▶ TASK DESCRIPTION: Among the lines below, a stretch begins at the one with "BLOG (191, 151)" and ends at the one with "HOME (197, 357)". Repeat that stretch exactly, ends included.
· · · · · · ·
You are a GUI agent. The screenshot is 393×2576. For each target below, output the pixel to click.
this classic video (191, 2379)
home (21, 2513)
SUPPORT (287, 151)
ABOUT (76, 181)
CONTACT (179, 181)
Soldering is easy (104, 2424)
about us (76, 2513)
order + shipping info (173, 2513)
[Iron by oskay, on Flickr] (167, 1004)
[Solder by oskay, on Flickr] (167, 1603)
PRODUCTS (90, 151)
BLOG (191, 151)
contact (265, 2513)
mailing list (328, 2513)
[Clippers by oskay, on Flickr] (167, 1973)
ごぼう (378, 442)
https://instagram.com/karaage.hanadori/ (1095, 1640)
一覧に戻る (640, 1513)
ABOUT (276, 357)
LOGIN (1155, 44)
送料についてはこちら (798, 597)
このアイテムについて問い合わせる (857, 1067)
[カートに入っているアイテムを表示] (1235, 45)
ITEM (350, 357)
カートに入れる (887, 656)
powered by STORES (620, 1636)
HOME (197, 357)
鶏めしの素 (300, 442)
· · · · · · ·
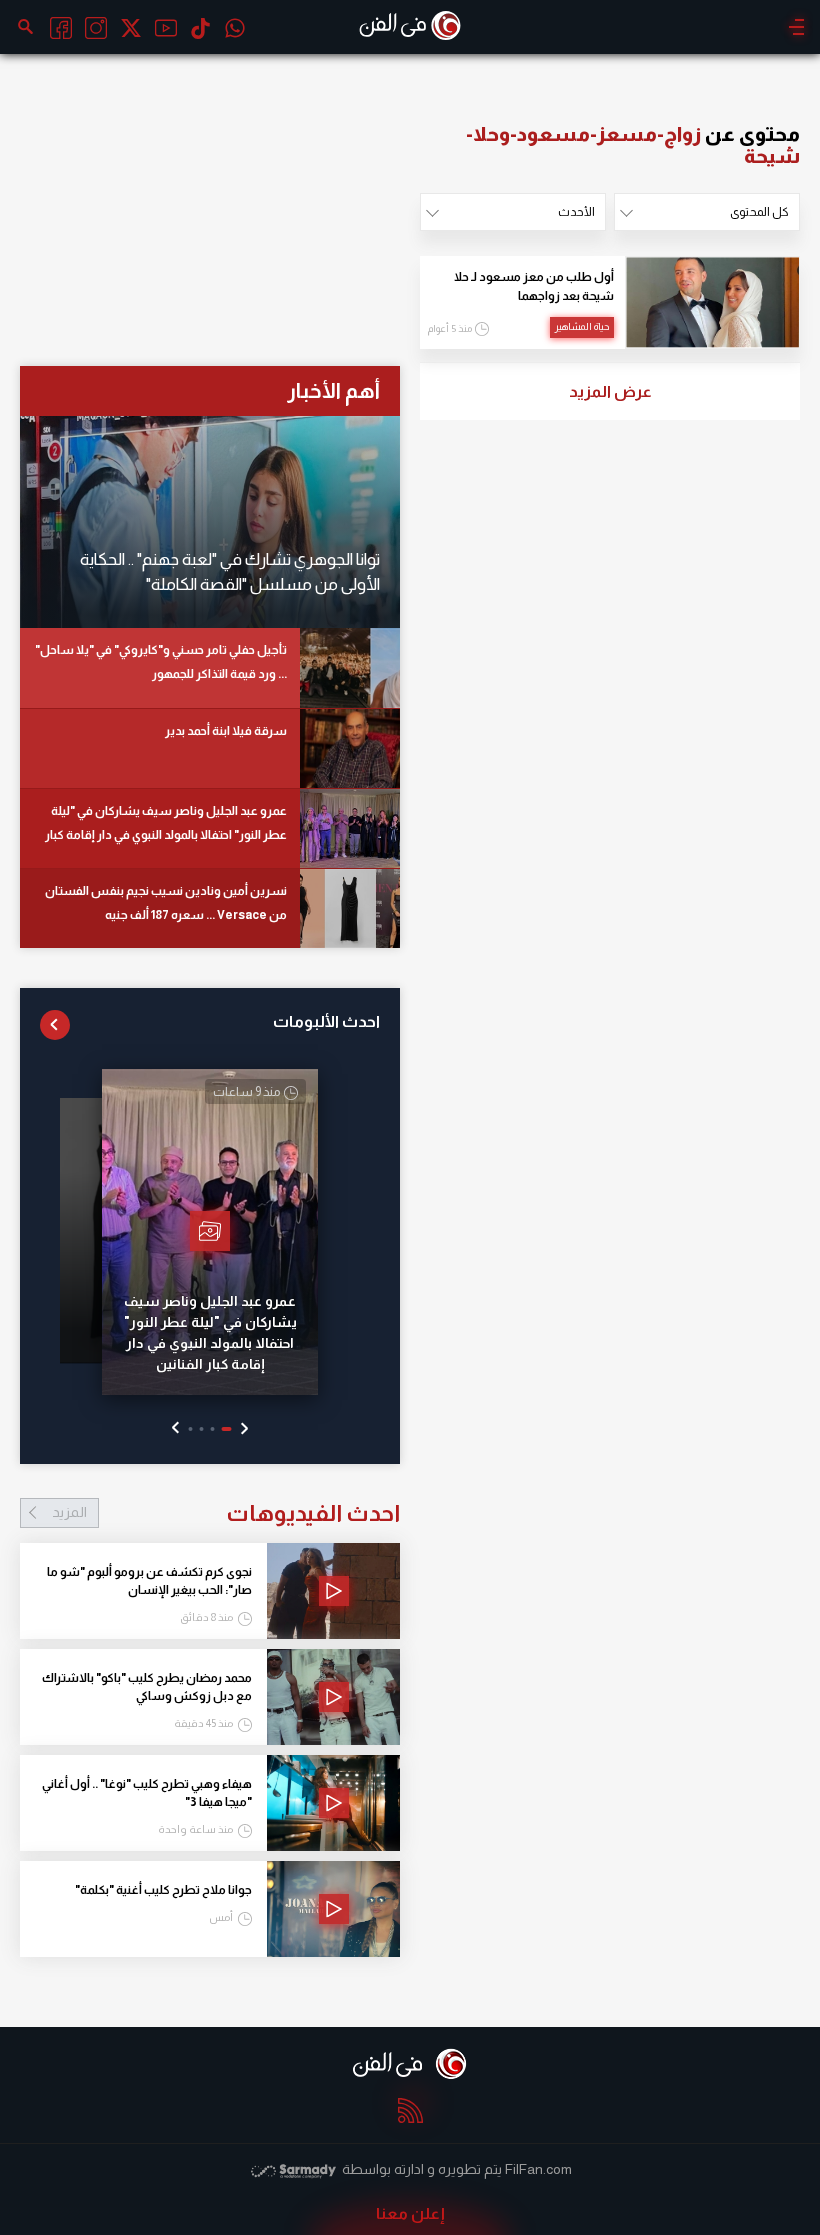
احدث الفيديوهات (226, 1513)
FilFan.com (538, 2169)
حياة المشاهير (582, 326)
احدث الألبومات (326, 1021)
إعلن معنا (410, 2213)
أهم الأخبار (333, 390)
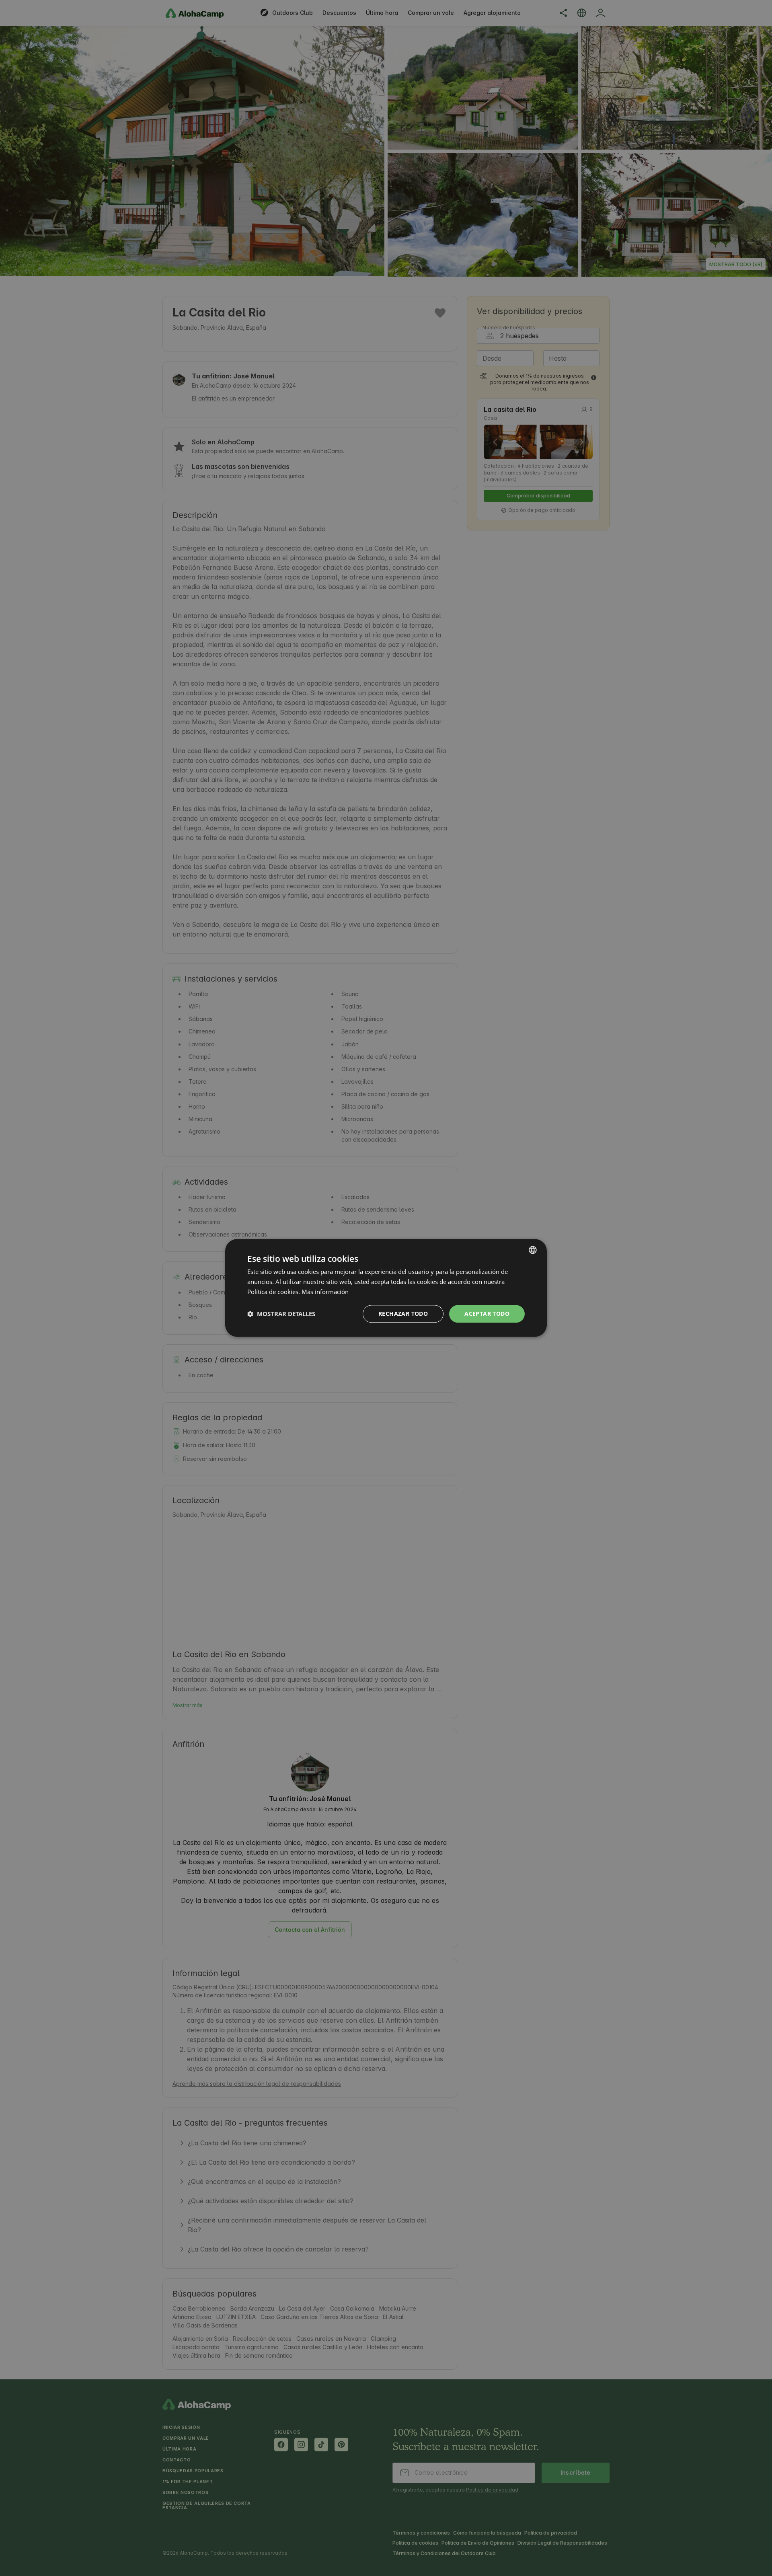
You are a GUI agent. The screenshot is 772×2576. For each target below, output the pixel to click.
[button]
· · · · · · ·
▶ EXERCISE ANSWER:
BLOG (191, 151)
contact (265, 2513)
mailing list (328, 2513)
[Clippers by oskay, on Flickr] (167, 1973)
ごぼう (378, 442)
https://instagram.com/karaage.hanadori/ (1095, 1640)
一覧に戻る (640, 1513)
ABOUT (276, 357)
LOGIN (1155, 44)
送料についてはこちら (798, 597)
このアイテムについて問い合わせる (857, 1067)
[カートに入っているアイテムを表示] (1235, 45)
ITEM (350, 357)
カートに入れる (887, 656)
powered by STORES (620, 1636)
HOME (197, 357)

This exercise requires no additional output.